I think because they need to detect dead locks. BTW, I believe in case
of dead lock even busy_handler will not be called, just SQLITE_BUSY is
returned...

>    I think we are a long way from me screwing around with sqlite's
> source. What I'm trying for is a solution with my own source code.

Then neither flock() nor fcntl() will not help you. Your own code have
control only over the busy handler which gains control only when
database is locked.
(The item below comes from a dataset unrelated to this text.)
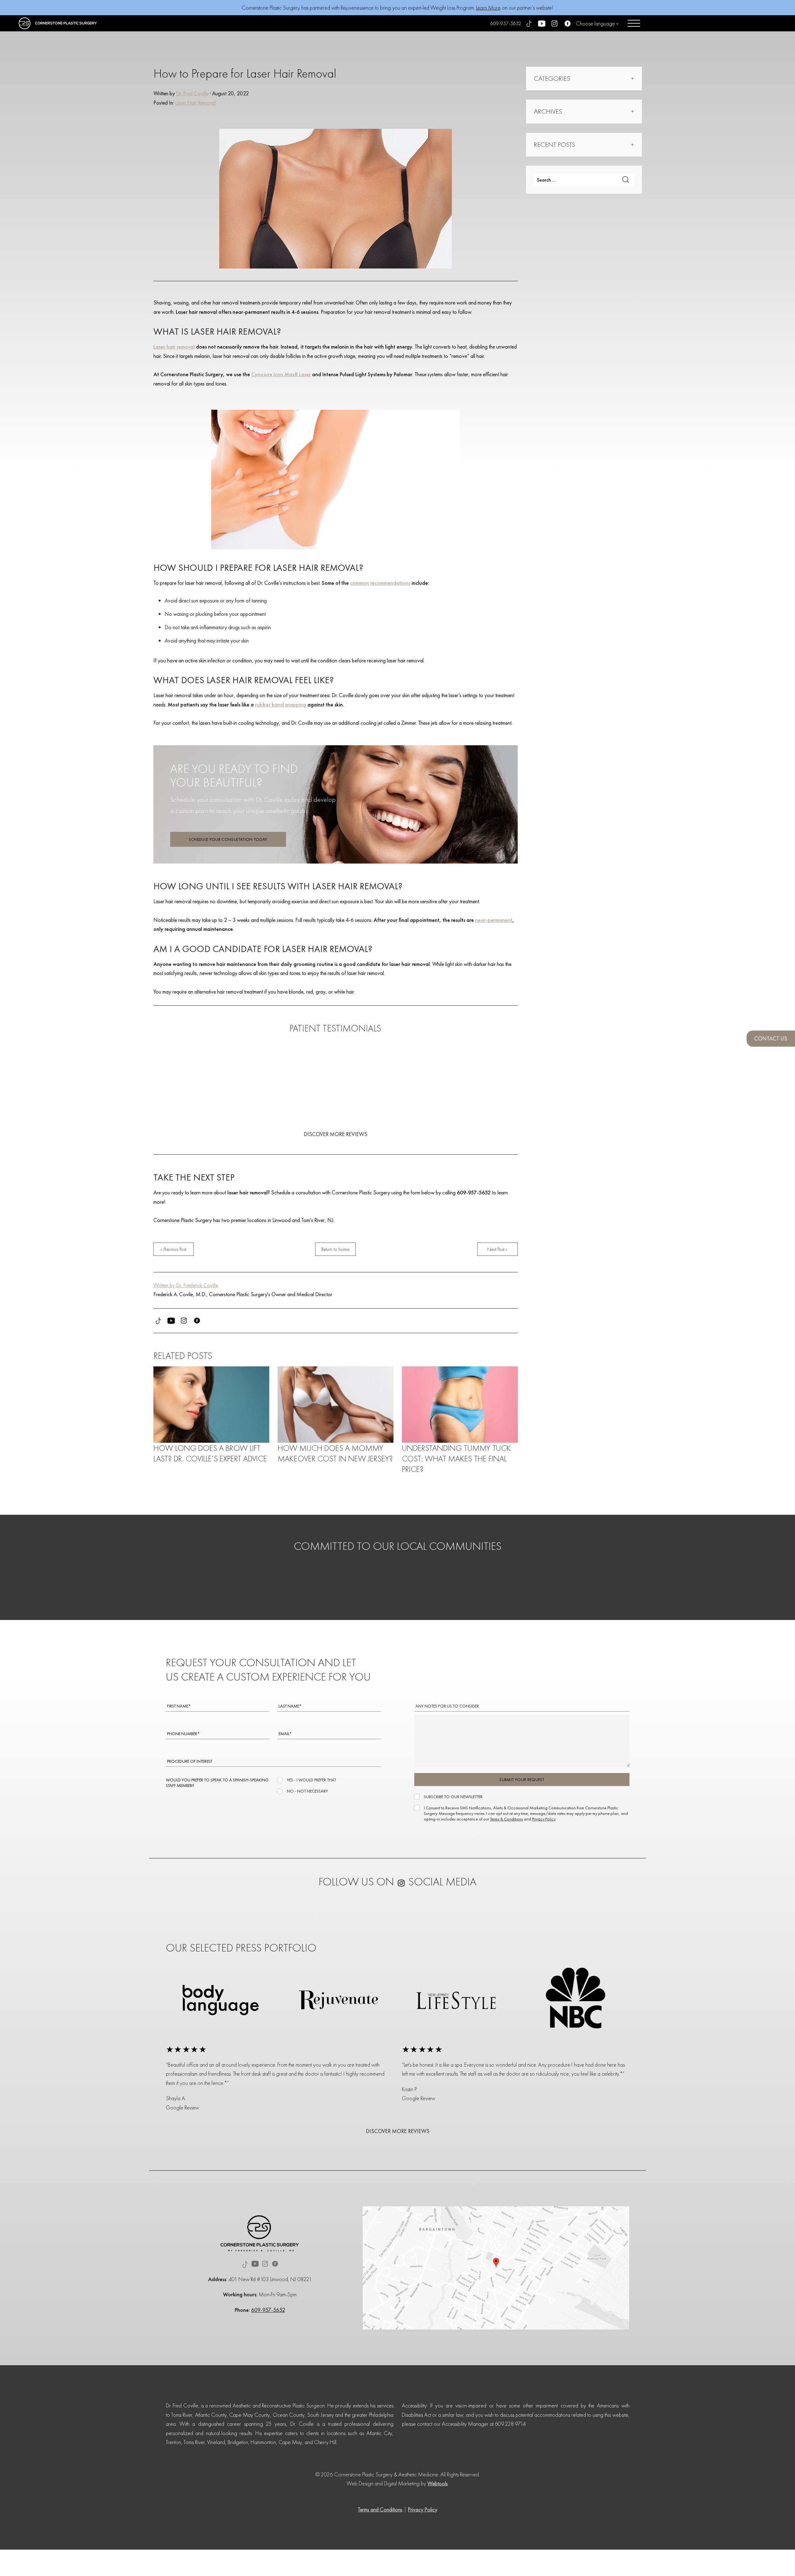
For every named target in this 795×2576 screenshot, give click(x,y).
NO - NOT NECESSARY (307, 1790)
And it should understand somehow when other
process not calling any busy handlers unlocks database... And I
believe there's no solution here any better than simple
sleep-and-retry.

Pavel

On Fri, Sep 18, 2009 at 1:47 PM, Angus March <an...@uducat.com> wrote:
> Pavel Ivanov wrote:
>>>    The kernel grants them: http://www.manpagez.com/man/2/flock . Or I
>>> might use fcntl().
>>>
>>
>> That's why I've asked what is different here from what SQLite already
>> does because SQLite uses fcntl() on database file already. You can try
>>
>
>    Then it must use fcntl() with F_SETLK which doesn't block. If it
> used F_SETLKW then it would block, and I guess I wouldn't be in this
> mess. Hell if I know why they use fcntl() for locks, and don't even give
> you the option to block.
>
>> to change it to flock() of course but be aware that SQLite needs more
>> lock grades than flock() provides.
>>
>    I think we are a long way from me screwing around with sqlite's
> source. What I'm trying for is a solution with my own source code.